The task. Print all entries below exactly, without images.

Saved data entries.
____________

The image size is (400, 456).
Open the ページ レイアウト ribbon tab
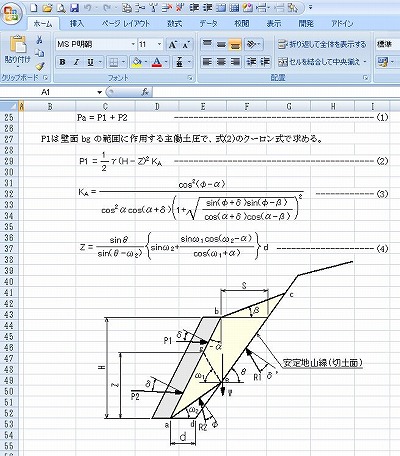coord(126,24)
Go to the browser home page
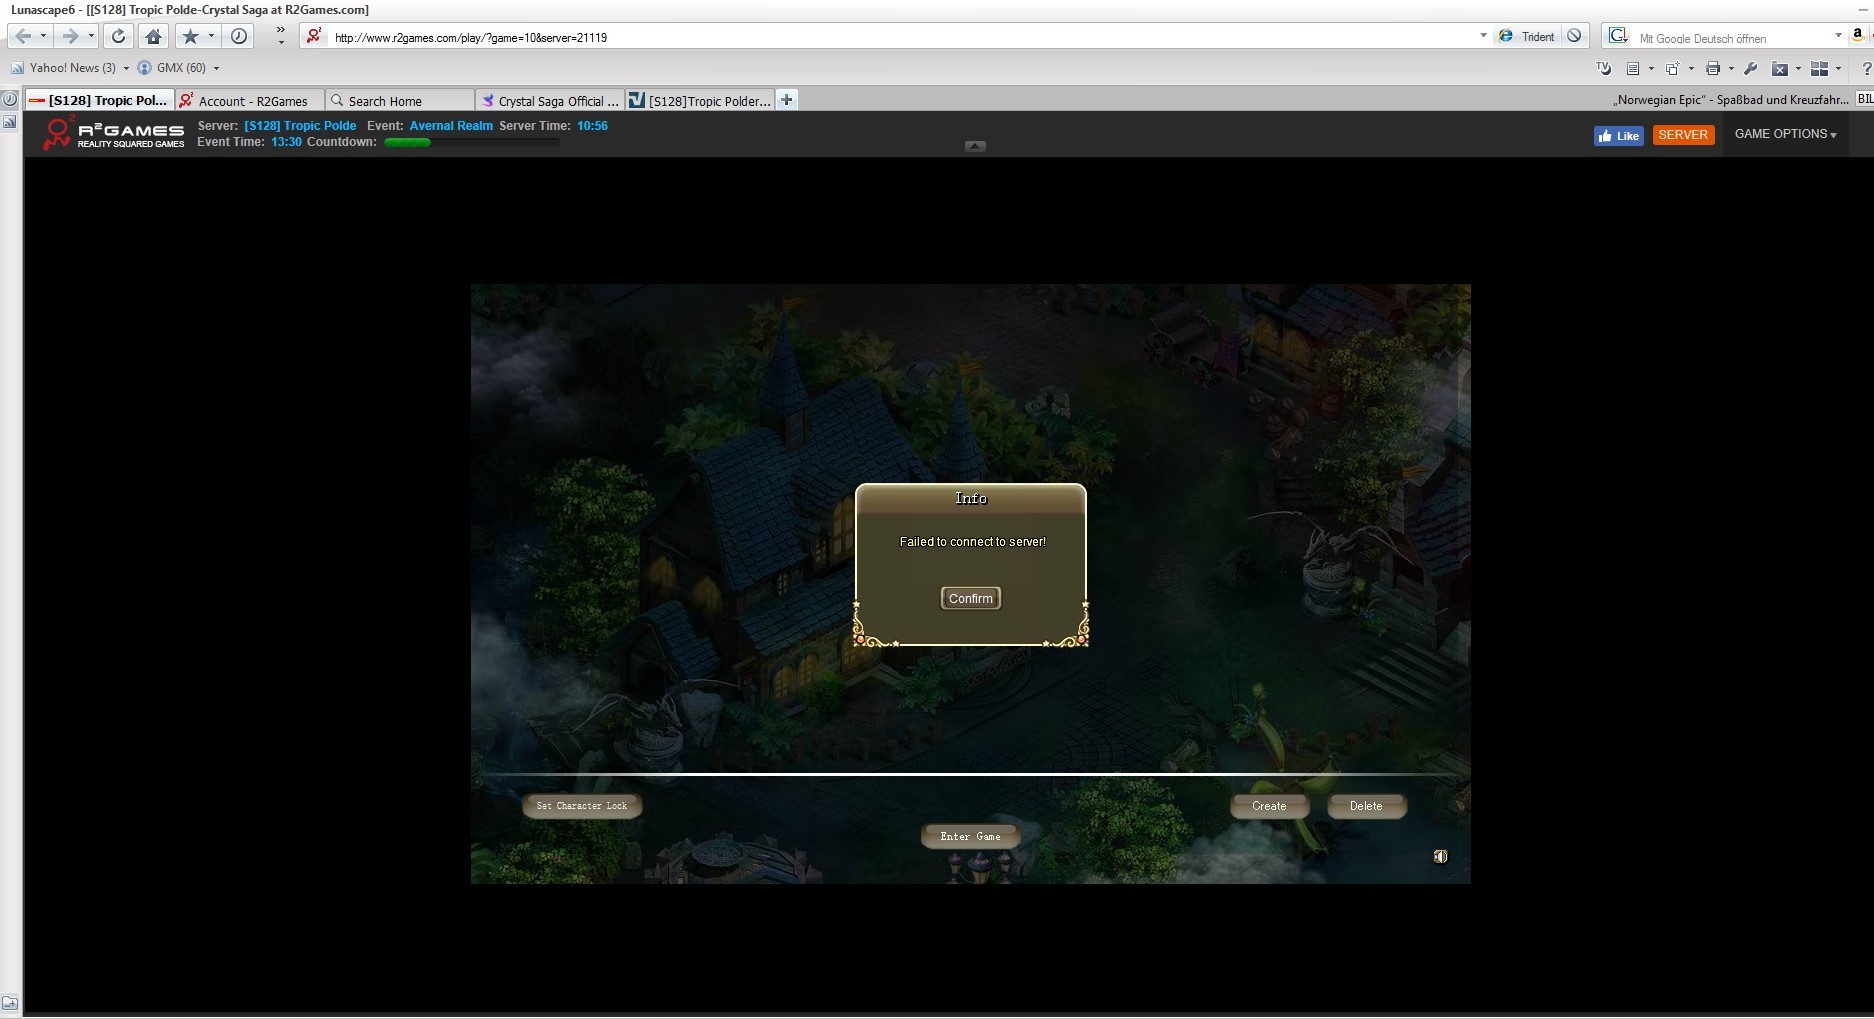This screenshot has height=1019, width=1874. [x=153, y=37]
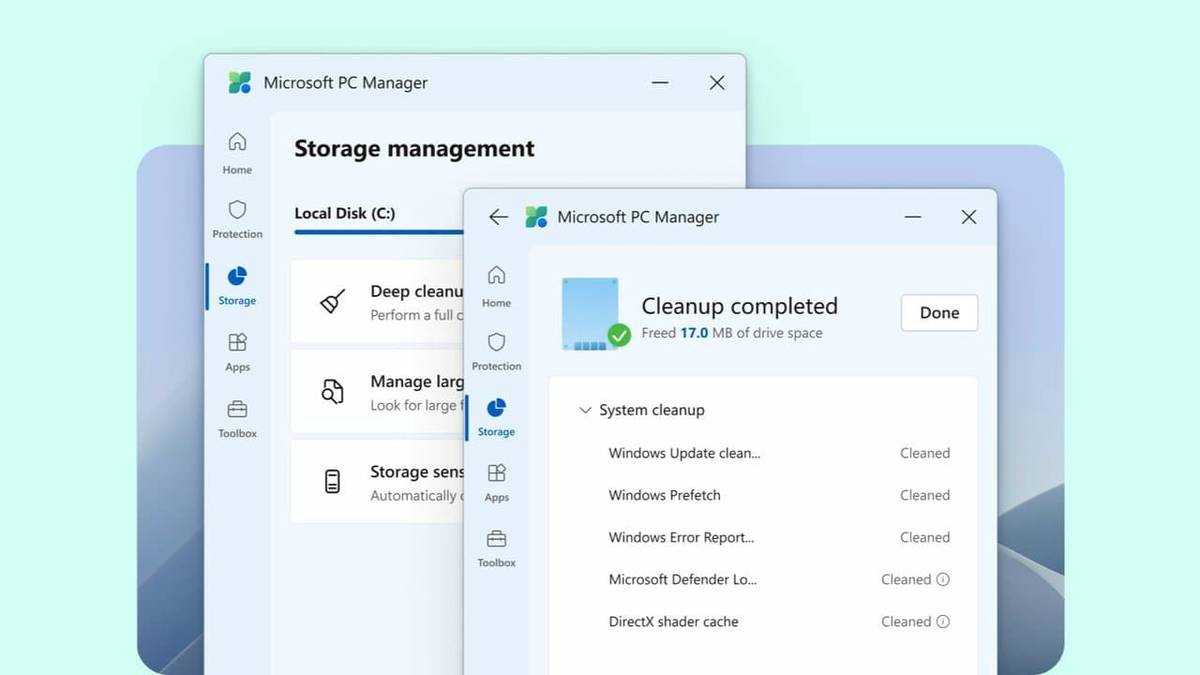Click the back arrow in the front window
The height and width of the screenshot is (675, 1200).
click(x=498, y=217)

____________

Your response.
The image size is (400, 456).
Open the ページ レイアウト ribbon tab
coord(126,24)
Go to the browser home page
This screenshot has height=1019, width=1874. [x=153, y=37]
Click the back arrow in the front window
The height and width of the screenshot is (675, 1200).
click(x=498, y=217)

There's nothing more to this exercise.